▸ **Text provided**

1934 designated a National Natural Monument.
1990 water wheel built as the largest water wheel in Japan.

Description

岩屋観音洞窟 (Iwaya kan'non dōkutsu, Iwaya Kannon Cave) or 岩屋観音窟 (Iwayakan'nonkutsu, Iwaya Kannon Cave) actually means the cave where a holy man spent time and which is now a temple. Okay, that's a very cynical interpretation, but when we checked the religious caves of Japan we were astonished how similar the mechanisms are to Christian (especially Catholic) customs. There are Saints, there are pilgrimages, there are idols which are reversed. The Kannon caves are like Lourdes grottoes. And this despite the fact that Buddhism actually has no god, it's all about becoming enlightened. We have no idea how worshipping Buddha statues helps with that, and actually we guess Buddha would share our opinion.

弘法大師 (Kobo Daishi) chose a cave, carved a Kannon statue with a height of 1 shaku and 1 inch (36.4 cm) and put it in this cave. He named it 岩室山 (Iwamuroyama).

空海 (Kūkai) was a buddhist monk, civil servant, engineer, scholar, poet, artist and calligrapher. He became posthumously known as 弘法大師 (Kōbō Daishi, The Grand Master who Propagated the Dharma). He travelled to China and studied Tangmi, the Chinese Vajrayana Buddhism, and back in Japan founded Shingon, the Japanese branch of Vajrayana Buddhism.

And obviously the whole story happen exactly here in this cave, and its prooven by a buddha statue which is located on a stalagmite. The dripping water has covered the statue with flowstone, pure calcite, so it looks like a stalagmite resembling Buddha, while it is a Buddha statue resembling a stalagmite.

The cave is entered ascending a long stone staircase. There is a ceiling in the middle of the stair to separate people entering the cave from people leaving the site, obviously it gets pretty crowded. Onc you reach the cave there is only a prette small cavern with a huge portal. It formed as a karst cave, there are numerous stalagmites and stalactites. Now it is converted into a religious grotto. Inside is a massive stalagmite in the middle of the chamber. It was incorporated into an altar. The statue stands on top of this stalagmite.

Quite famous is also the huge water wheel in front of the cave. It seems it was erected of specially produced cedar in 1990 to be the largest water wheel in Japan with a diameter of 12 m. It is obviously art, as it is neither historic nor does it power anything.

▸ **Assignment**
Set down, word for word, the passage of the Iwaya Kannon Cave text starting with "岩屋観音洞窟 (Iwaya kan'non" and going on through "it 岩室山 (Iwamuroyama).".

▸ **Provided material**
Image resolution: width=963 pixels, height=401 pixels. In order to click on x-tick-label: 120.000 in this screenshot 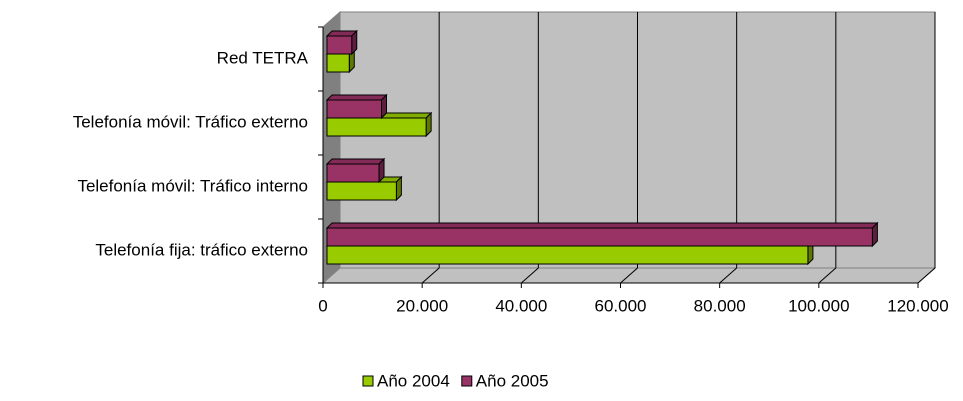, I will do `click(918, 306)`.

▸ **Written response**
岩屋観音洞窟 (Iwaya kan'non dōkutsu, Iwaya Kannon Cave) or 岩屋観音窟 (Iwayakan'nonkutsu, Iwaya Kannon Cave) actually means the cave where a holy man spent time and which is now a temple. Okay, that's a very cynical interpretation, but when we checked the religious caves of Japan we were astonished how similar the mechanisms are to Christian (especially Catholic) customs. There are Saints, there are pilgrimages, there are idols which are reversed. The Kannon caves are like Lourdes grottoes. And this despite the fact that Buddhism actually has no god, it's all about becoming enlightened. We have no idea how worshipping Buddha statues helps with that, and actually we guess Buddha would share our opinion.

弘法大師 (Kobo Daishi) chose a cave, carved a Kannon statue with a height of 1 shaku and 1 inch (36.4 cm) and put it in this cave. He named it 岩室山 (Iwamuroyama).